Parenting in Quarantine: 4 More Steps for Sanity and Success
Part 2: What helps families succeed in lockdown.
Posted Apr 26, 2020
Part 2 of 2
5. Take "School of Zoom" With a Grain of Salt. There are state-of-the-art medical centers, there are field hospitals and there are first-aid stations. The people whose entire job it is to be prepped for catastrophic events were caught unprepared. That schools were caught unprepared is now also pristinely clear. What is largely passing for school now has as much in common with our concept of an actual school experience as a first-aid station has with the National Institutes for Health. Our first attempts, like first aid, are clearly helpful, even critical, but ultimately are not sustainable in the present form. Many parents feel compelled to compel their kids to participate in what is an erratic, tedious, and confusing veneer of an educational experience. It is better than nothing, for sure, but it is an approximation, at best. I believe it wise if we can muster the wherewithal to embrace the good and forsake the perfect. Adapting old Maslow to a new crisis: Let’s focus on survival and safety first (milk, masks, toilet paper, Doritos), then attend to the quality of our connections—how we care for each other’s emotional oxygen supply, then, and only then, worry about achievement, i.e., academic content. Acquiring academic content can and will follow, but improving this massive pivot in how we do school is a project best approached with patient expectations. The primary value is the opportunity online class has to add structure to the day and remind kids that they are still students, even without a school to go to.

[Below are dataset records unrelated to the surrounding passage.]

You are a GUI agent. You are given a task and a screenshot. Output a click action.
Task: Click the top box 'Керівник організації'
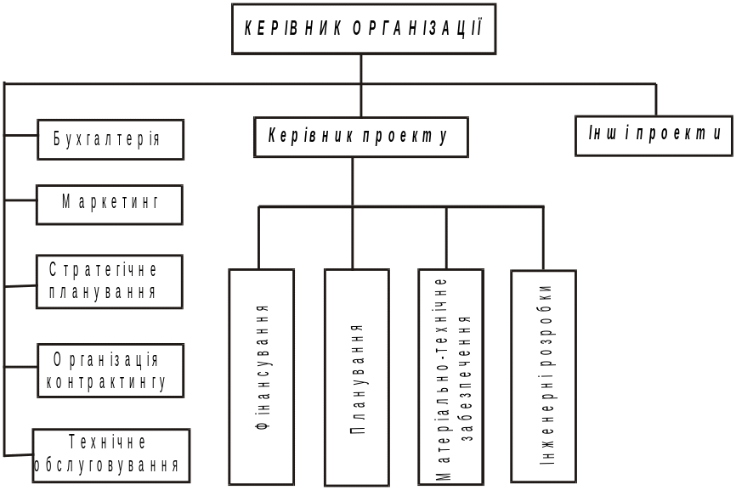[363, 29]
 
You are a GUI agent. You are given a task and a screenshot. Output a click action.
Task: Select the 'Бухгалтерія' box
[110, 139]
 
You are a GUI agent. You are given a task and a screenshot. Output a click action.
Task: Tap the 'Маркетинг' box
[109, 205]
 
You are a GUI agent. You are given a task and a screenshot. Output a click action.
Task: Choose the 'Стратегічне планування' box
[109, 282]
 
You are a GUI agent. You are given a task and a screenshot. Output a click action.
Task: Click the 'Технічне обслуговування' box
[110, 455]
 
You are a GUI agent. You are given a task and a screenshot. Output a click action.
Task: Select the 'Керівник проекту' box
[360, 137]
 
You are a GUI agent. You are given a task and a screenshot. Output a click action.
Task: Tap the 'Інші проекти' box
[653, 135]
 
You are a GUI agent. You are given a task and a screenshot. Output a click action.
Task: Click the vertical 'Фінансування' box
[262, 377]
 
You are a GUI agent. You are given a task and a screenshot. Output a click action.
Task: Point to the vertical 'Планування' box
[356, 377]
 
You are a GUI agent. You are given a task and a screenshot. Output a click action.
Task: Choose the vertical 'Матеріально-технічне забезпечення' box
[450, 377]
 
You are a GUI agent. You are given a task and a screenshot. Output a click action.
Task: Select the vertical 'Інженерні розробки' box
[543, 377]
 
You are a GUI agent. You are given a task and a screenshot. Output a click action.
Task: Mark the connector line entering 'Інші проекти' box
[655, 99]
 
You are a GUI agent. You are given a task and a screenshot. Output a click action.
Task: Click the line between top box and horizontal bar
[361, 69]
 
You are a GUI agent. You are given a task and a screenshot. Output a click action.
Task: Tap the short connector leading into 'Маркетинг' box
[20, 200]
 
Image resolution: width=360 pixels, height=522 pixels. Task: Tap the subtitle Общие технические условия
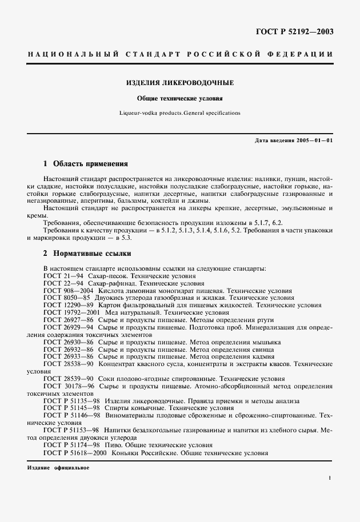click(180, 98)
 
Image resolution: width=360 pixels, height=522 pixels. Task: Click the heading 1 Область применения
click(86, 163)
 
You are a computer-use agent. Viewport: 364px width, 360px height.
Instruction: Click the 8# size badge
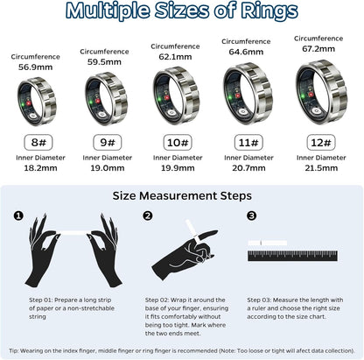(x=36, y=141)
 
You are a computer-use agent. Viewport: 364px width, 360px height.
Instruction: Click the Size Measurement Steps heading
(x=181, y=196)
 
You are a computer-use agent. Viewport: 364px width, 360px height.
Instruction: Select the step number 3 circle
(x=252, y=215)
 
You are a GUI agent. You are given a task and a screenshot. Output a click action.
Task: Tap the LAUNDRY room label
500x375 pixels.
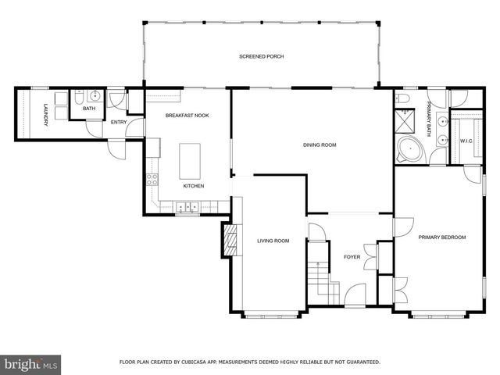click(45, 113)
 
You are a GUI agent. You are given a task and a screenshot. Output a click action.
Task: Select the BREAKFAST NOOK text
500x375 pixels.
click(187, 116)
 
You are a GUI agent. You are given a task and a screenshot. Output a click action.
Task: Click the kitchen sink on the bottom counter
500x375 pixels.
click(187, 208)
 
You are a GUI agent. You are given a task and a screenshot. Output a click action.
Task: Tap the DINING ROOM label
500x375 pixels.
click(320, 145)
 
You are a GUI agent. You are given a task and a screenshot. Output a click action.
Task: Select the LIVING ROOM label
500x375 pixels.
click(273, 241)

6. Recognize the Absurdity in the New Normal of Working While Home. I see a lot of parent couples feeling compelled to put all their waking energy into managing the kids, being available for their own aging (and now more isolated) parents and the household while feeling like they are never not “working," trying to keep their jobs. Besides the benefit of eliminating the commute, the lack of boundaries between work and home is a major stressor for most. Many feel like they are not doing a good job on any front, and as a result, feel like they are never finished with work for the day. This fuels a constant sense of being "on call," of having to perform without an intermission or ending. Evening cocktails have surged to a popularity not seen since the '50s, but we'd do well to make deliberate nonalcoholic time and geographic boundaries at home and support each other in maintaining them.

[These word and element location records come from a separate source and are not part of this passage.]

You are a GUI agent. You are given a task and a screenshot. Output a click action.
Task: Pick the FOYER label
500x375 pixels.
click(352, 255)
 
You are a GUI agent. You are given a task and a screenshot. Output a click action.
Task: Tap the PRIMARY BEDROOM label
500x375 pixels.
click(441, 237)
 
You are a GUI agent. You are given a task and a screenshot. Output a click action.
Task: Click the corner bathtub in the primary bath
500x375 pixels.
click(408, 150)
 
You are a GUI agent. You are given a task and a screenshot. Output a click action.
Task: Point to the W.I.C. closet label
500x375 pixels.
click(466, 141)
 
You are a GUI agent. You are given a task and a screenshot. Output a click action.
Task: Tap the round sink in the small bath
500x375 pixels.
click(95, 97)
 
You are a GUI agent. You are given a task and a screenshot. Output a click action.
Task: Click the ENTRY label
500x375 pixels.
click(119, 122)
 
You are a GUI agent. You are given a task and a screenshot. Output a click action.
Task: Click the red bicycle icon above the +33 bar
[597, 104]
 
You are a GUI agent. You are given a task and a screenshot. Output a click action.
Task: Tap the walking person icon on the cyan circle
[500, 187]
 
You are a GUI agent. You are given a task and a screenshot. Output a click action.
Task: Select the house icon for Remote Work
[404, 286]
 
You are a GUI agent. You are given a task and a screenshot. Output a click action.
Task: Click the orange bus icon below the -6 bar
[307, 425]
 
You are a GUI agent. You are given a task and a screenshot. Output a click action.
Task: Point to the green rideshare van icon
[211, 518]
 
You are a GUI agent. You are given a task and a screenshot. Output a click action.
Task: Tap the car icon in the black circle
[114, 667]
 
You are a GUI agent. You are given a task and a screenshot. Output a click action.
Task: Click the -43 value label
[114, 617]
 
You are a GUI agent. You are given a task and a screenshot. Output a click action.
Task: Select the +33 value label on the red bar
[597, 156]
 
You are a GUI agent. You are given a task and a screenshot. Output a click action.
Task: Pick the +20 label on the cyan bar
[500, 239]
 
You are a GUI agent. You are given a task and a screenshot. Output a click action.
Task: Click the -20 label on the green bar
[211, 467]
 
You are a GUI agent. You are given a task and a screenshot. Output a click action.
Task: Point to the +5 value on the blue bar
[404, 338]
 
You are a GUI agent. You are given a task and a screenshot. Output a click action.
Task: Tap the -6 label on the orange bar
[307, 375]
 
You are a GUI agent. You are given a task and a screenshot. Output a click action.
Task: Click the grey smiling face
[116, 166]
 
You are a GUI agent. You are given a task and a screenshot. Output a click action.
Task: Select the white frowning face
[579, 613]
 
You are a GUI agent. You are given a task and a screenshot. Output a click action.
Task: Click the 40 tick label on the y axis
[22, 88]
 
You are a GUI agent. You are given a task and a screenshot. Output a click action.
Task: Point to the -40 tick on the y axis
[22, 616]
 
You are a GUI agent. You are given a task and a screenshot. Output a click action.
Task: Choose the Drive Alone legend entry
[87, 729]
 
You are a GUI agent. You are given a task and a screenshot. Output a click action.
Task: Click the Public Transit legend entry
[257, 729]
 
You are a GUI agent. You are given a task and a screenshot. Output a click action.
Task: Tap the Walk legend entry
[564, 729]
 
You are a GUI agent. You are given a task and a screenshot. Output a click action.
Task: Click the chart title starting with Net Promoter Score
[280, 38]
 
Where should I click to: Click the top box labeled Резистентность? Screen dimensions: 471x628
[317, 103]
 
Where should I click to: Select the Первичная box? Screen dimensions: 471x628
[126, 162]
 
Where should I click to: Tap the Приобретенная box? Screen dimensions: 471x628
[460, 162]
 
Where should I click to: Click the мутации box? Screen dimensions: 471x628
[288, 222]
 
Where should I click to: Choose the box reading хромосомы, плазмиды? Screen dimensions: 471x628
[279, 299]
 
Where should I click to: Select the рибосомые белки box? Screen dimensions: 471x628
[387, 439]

7. Nourish the “We.” There is so much sheer necessity these days, so much on parental plates, that many couples look at me like I am kidding when I ask about the state of their union, of the quality of their relationship. Most feel like there is no time for any attention to this, even if they wanted to. Time is short, energy finite, and emotions frayed. This unfortunate state frequently results in “We,” the couple, getting scant if any attention. Yet, if the couple gets some regular care and feeding, deliberate acts of reconnection: an extended hug, a slightly prolonged bit of wordless eye contact, the sharing of a vulnerable emotion, or an entirely non-goal directed and playful sharing of a moment’s absurdity - EVERYONE in the house will benefit. Recall, we are co-creators of each other's experiences and emotions, and I have found that a connected “We” is a tide that lifts every vessel in the family, and makes the next frustration or worry more bearable.

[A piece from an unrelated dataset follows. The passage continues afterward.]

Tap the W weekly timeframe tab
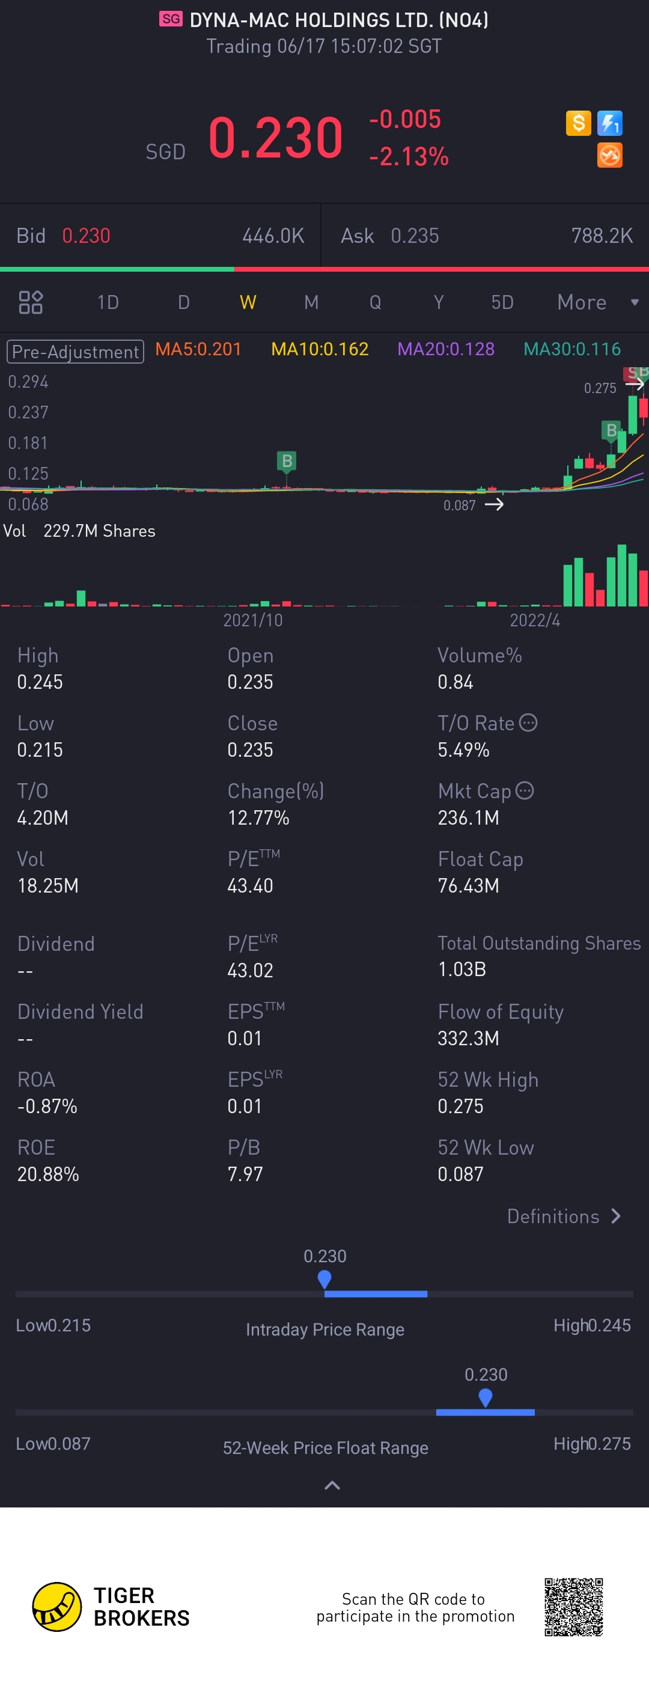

8. Remind Our Kids and Ourselves: We Are Living Through History. While it might be said that all of life is a teachable moment, marshaling our attention to the uniqueness of our current predicament is a curriculum in itself: A global crisis that binds us all together in a common purpose while forcing us to separate ourselves ... every day. Science, statistics, world & local politics, media, psychology - are just a few of the ways of knowing that are available to us as we try to make sense of this chapter in our lives. We are also making indelible memories—this is a generationally uniting event—whether you are a Millennial, Gen-X or Gen-Z, or an OK-Boomer, we are walking our socially distant way into a new world. A curriculum we are living through with lots of opportunities to "discuss amongst ourselves" means our daily experiences and observations can be highly charged channels for experiential learning. And there is the chance to make art out of our pain, uncertainty, and isolation. Recording our experiences in this way offers us an opportunity to not only participate in history, but to be part of writing it as well. This phase will end, and there is so much more to life than this pandemic, but if we tune in, that is, direct our creative attention to it, there is so much life, however hard, in this prolonged wrinkle in time.
This is an extraordinary and frightening time. Some kids are really scared, for sure. What I see, hour after hour of virtually visiting with families, is that most kids aren’t nearly as scared as their parents fear, and that is largely because most of the parents are holding the lion’s share of the anxiety. I believe this has always been the case throughout our evolution, but particularly so now, in this time of utter uncertainty, real danger, and societal change on a mass level. You, parents, are doing a better job than you know. Trust me on that one.